• **What to work on**
Of all the lines below, return only those starting with the line holding "Press room (1065, 730)" and going on through the line holding "Documentação (562, 38)", exactly as written.

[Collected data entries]
┄┄┄┄┄┄
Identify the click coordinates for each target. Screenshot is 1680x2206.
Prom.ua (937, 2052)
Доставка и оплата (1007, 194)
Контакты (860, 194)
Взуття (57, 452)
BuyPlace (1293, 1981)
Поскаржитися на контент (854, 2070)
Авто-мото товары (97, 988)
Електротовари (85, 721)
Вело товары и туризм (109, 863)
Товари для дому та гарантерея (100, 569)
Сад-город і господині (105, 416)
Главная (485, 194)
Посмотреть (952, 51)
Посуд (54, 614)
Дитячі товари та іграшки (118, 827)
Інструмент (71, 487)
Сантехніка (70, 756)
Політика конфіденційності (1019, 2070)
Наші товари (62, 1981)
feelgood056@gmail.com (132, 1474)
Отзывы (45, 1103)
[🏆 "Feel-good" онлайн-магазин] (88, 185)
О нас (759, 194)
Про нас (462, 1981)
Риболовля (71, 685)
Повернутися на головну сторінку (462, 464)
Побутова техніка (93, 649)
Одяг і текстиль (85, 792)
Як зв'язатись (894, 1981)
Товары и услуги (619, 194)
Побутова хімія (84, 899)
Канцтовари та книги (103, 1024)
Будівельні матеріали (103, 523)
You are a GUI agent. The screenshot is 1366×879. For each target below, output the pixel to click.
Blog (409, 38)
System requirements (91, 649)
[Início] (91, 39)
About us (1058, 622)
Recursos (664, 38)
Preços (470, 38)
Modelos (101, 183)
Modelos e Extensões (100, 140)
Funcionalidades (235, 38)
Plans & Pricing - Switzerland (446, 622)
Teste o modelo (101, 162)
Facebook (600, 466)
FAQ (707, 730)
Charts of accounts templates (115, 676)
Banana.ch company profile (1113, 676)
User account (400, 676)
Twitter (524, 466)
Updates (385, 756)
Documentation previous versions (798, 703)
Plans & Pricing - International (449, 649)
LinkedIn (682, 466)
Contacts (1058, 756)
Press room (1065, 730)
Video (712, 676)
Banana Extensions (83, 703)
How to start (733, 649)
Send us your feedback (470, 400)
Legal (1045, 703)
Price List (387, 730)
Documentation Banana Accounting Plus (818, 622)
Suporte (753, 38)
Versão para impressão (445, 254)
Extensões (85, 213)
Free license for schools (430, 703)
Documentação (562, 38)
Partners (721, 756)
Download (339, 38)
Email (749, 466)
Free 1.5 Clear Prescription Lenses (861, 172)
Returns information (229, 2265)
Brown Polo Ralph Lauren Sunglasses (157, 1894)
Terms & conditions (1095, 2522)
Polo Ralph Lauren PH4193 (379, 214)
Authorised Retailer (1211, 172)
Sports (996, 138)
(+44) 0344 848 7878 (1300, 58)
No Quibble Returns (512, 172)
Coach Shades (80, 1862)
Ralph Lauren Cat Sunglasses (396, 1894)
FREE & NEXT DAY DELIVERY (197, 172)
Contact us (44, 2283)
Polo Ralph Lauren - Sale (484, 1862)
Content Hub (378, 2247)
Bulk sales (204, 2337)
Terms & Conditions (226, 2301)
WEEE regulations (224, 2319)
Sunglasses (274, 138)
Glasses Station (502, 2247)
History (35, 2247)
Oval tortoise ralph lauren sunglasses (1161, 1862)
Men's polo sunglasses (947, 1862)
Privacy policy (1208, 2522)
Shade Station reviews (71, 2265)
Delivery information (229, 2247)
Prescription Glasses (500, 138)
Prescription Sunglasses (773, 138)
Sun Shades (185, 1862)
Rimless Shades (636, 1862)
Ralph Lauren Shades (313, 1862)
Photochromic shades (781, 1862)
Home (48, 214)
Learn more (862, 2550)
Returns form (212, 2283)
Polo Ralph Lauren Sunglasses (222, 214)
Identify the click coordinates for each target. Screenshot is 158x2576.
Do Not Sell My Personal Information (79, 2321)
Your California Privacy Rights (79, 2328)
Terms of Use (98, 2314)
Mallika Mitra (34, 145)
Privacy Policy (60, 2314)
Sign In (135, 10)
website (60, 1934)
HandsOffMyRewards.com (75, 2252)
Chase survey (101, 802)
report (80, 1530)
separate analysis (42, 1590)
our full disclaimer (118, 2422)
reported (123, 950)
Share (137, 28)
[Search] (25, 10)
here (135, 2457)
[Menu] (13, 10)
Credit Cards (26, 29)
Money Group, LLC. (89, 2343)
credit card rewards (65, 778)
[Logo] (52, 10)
┄┄┄┄┄┄
• **Answer to the problem**
Press room (1065, 730)
Video (712, 676)
Banana Extensions (83, 703)
How to start (733, 649)
Send us your feedback (470, 400)
Legal (1045, 703)
Price List (387, 730)
Documentation Banana Accounting Plus (818, 622)
Suporte (753, 38)
Versão para impressão (445, 254)
Extensões (85, 213)
Free license for schools (430, 703)
Documentação (562, 38)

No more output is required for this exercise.